[Input material Boundary: Start]

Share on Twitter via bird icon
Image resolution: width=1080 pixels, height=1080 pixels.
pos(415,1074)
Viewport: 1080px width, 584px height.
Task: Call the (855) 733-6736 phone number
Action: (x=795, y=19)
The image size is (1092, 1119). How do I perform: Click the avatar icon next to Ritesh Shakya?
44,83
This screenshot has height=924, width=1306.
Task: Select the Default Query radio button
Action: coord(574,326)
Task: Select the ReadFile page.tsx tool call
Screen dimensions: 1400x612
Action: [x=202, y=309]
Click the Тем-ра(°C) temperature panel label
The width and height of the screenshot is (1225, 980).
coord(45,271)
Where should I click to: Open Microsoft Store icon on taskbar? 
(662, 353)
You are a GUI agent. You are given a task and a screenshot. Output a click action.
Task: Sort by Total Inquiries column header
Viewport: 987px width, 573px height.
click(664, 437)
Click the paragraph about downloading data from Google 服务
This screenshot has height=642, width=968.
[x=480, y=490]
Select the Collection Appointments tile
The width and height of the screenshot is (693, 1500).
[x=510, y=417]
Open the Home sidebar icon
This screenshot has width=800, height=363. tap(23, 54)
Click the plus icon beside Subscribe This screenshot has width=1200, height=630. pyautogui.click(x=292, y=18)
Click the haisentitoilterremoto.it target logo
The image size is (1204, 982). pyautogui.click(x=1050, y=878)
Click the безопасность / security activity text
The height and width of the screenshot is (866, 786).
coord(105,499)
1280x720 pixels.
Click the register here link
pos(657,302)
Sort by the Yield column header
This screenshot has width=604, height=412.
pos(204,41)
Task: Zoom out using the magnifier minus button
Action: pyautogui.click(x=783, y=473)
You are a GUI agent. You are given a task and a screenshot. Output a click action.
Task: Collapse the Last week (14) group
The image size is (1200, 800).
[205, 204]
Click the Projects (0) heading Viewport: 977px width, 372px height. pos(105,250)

[Input material Boundary: End]

## Task item
Your reply should be an exact copy of every line from the line with "Click the Тем-ра(°C) temperature panel label" through the final line of the data, and nothing more.

## Solved exercise
Click the Тем-ра(°C) temperature panel label
The width and height of the screenshot is (1225, 980).
coord(45,271)
Where should I click to: Open Microsoft Store icon on taskbar? 
(662, 353)
You are a GUI agent. You are given a task and a screenshot. Output a click action.
Task: Sort by Total Inquiries column header
Viewport: 987px width, 573px height.
click(664, 437)
Click the paragraph about downloading data from Google 服务
This screenshot has height=642, width=968.
[x=480, y=490]
Select the Collection Appointments tile
The width and height of the screenshot is (693, 1500).
[x=510, y=417]
Open the Home sidebar icon
This screenshot has width=800, height=363. tap(23, 54)
Click the plus icon beside Subscribe This screenshot has width=1200, height=630. pyautogui.click(x=292, y=18)
Click the haisentitoilterremoto.it target logo
The image size is (1204, 982). pyautogui.click(x=1050, y=878)
Click the безопасность / security activity text
The height and width of the screenshot is (866, 786).
coord(105,499)
1280x720 pixels.
Click the register here link
pos(657,302)
Sort by the Yield column header
This screenshot has width=604, height=412.
pos(204,41)
Task: Zoom out using the magnifier minus button
Action: pyautogui.click(x=783, y=473)
You are a GUI agent. You are given a task and a screenshot. Output a click action.
Task: Collapse the Last week (14) group
The image size is (1200, 800).
[205, 204]
Click the Projects (0) heading Viewport: 977px width, 372px height. pos(105,250)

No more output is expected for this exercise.